Healthsharing Reviews is not affiliated in any way with Samaritan Ministries and Healthsharing Reviews does not endorse any products or services offered by Samaritan Ministries nor is Healthsharing Reviews sponsored in any way by Samaritan Ministries.
We had a long talk with someone who has been a member of Samaritan Ministries for a couple years now. They requested to remain anonymous, but we were able to gather a lot of useful information for the following review.
Samaritan Ministries is similar to other HealthShares in how it works, but very religiously-centered.
According to their website, Samaritan currently has over 80,000 member households (totals to more than 250,000 actual members). These members share about $26 million each month towards each other’s medical costs.
Samaritan Ministries is a bit different from some other HealthShares; members send their money directly to other members. With other ministries, members’ monthly share is sent to the HealthShare, then dispered to whoever needs it. With Samaritan, funds transfer member-to-member.

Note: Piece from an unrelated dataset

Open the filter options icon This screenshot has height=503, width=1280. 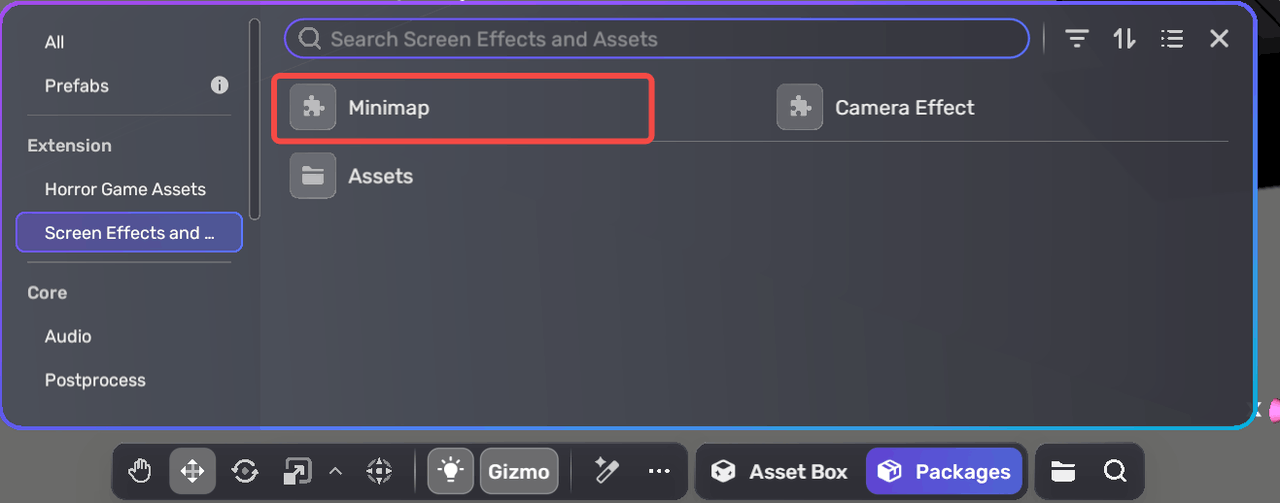coord(1076,39)
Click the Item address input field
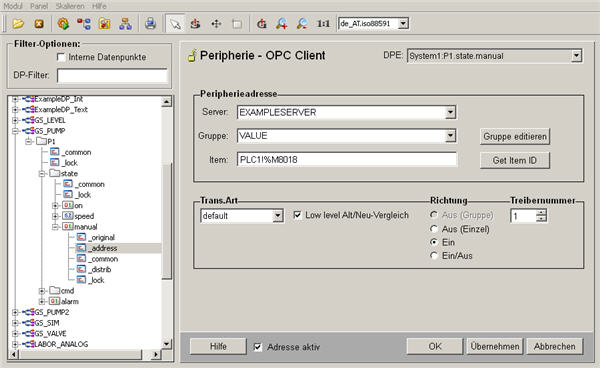The image size is (600, 368). [x=347, y=160]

However, for one month each year, members must send a monthly share to the ministry to cover administrative costs. Other than that, you keep your money in an account dedicated to sending funds to other Samaritan members.
Before getting into the monthly contribution prices, Samaritan Ministries charges a $200 start-up administrative fee. You must pay this even if you are re-joining the ministry.
It’s also important to note that Samaritan has an initial unshareable amount (IUA) of $400 or $1500, depending on your plan level. So, if you got a medical bill for less than the unshared amount, it would not be shared with other members. Anything over your unshared amount, but less than Samaritan’s per need sharing limit ($236,500–$250,000), would be shared with the member community.
Membership households are divided in 5 categories: one person, two-person family, three-to-seven person family, eight or more persons family, and widowed/divorced with children. Your household category will vary depending on the program level you choose.
The monthly contribution depends on household type, the chosen plan, and (possibly) the member’s age. Monthly contributions on Basic range from $100 for a spry, single youngster, to $400 for a large family with parents over 60. On Samaritan Classic, members pay up to $550 for a large family of eight.
After the standard monthly contribution, there is also a Save to Share™ program you can join. The Save to Share™ amount is an annual amount that participating members agree to set aside each year for a catastrophic event. That amount never exceeds $399 annually for any household size. So, if you are a Samaritan Classic or Basic member but not in the “Save to Share™” program, you might be out of luck if your bills go over the sharing limit. However, Samaritan has been around for a long time and has a large membership, so they must be keeping members happy!
You may notice the website includes a “Samaritan Given” plan. This is currently in beta rollout and not accepting new members.
Overall, the member that we interviewed let us know that their “family has been very happy with Samaritan. They’ve been of great help through multiple needs.” The member really enjoys their unshared amount of $400 and that there is no provider network.
Some downsides the member mentioned are that Samaritan does not share costs for preventive care. According to our source, members cannot smoke, and Samaritan has many “restrictions on pre-existing conditions.”
Samaritan requires that you attend church regularly and even have your church leader sign off on it. The church can be any Christian denomination (with a few exceptions). So, if you attend church regularly anyways, it shouldn’t be that big of a deal.
The member we interviewed commented, “for anyone who’s a Christian, I think Samaritan is hands down the way to go.”
The company also seems to have a lot of transparency. Members control their money and know where it’s used. The members, not the board, vote on increases or decreases in the monthly contributions.
Though it’s more expensive than some other HealthShares, it seems like an excellent option for anyone who attends church regularly.